How banks indirectly benefit from the government relief package – Economy

Some economists criticized the federal government’s latest aid package on Monday “with the watering can”. One accusation is that the reduction in electricity prices would also benefit households with higher incomes, for example. But not only wealthy private households benefit from the state aid in the energy crisis: the protective shields against the gas crisis also help the banks indirectly. This is most obvious at Uniper. When the gas company applied for a further four billion euros in bailout loans last week, “he failed to mention some big beneficiaries of this move”, wrote the Bloomberg news agency and added: “His banks.”

In fact, the group has loans from 16 banks in the amount of a total of 1.8 billion euros outstanding – for example at Deutsche Bank, Bayern-LB, Commerzbank or at international banks such as the French BNP Paribas or Goldman Sachs. There are also bonds that Uniper has placed on the capital market. All of them, the banks and investors, are of course now benefiting from the fact that the state caught up with the supplier, initially with 15 billion euros – now there was a schnapps on top of that. Even if it is not publicly known how the loan package is distributed among the individual institutes: a bankruptcy would have torn visible holes in the balance sheets of the lending banks.

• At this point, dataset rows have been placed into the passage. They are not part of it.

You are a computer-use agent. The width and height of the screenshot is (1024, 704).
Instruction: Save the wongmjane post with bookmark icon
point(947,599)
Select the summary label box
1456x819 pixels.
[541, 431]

In the meantime, the bank towers are openly praising the federal government’s energy – at least when the shareholders are listening. At the same time, such interventions contradict the regulatory self-image of most bank bosses in normal times. Now, however, the managers are clearly referring to the help from the federal government, after all, the share prices of the banks have fallen considerably in the past few weeks – confident statements can’t hurt.

Banks save less for bad loans

The expectation is that taxpayers will foot the bill in the energy crisis, just as they did in the pandemic. Bettina Orlopp, CFO of Commerzbank, said recently to analysts: “We are convinced that there will be some government action if Russia were to stop its natural gas exports to Europe.” They didn’t even bother to calculate how much the reserves would have to be increased without state aid. Such a scenario is simply not realistic, says Orlopp. The bank expects new rescue programs when it matters most “because they have proven to be very efficient during the Corona pandemic”. Deutsche Bank boss Christian Sewing is also certain that the governments in a would “step in” in an economic emergency.

Consequently, the uncertain economic situation has not yet made itself felt in the business results of most German financial institutions: even in the second quarter, when the energy crisis had worsened significantly, many banks did not increase their provisions for bad loans, but reduced them in comparison even significantly compared to the previous year.

The financial sector already benefited indirectly from state aid during the Corona crisis. In order to prevent mass company bankruptcies, the federal government had granted state-guaranteed loans for around 50 billion euros through the KfW development bank. To thousands of medium-sized companies, but also to corporations such as Tui and Lufthansa. Their insolvency would also have torn holes in bank balance sheets, which is probably why the federal government was also concerned with preventing a banking crisis. The ECB also stepped in with loans that do not have to be repaid in full. Nice for the banks: there are no requirements for the financial institutions. Unlike in the financial crisis or the rescued companies, there are no new restrictions on bonuses or dividends.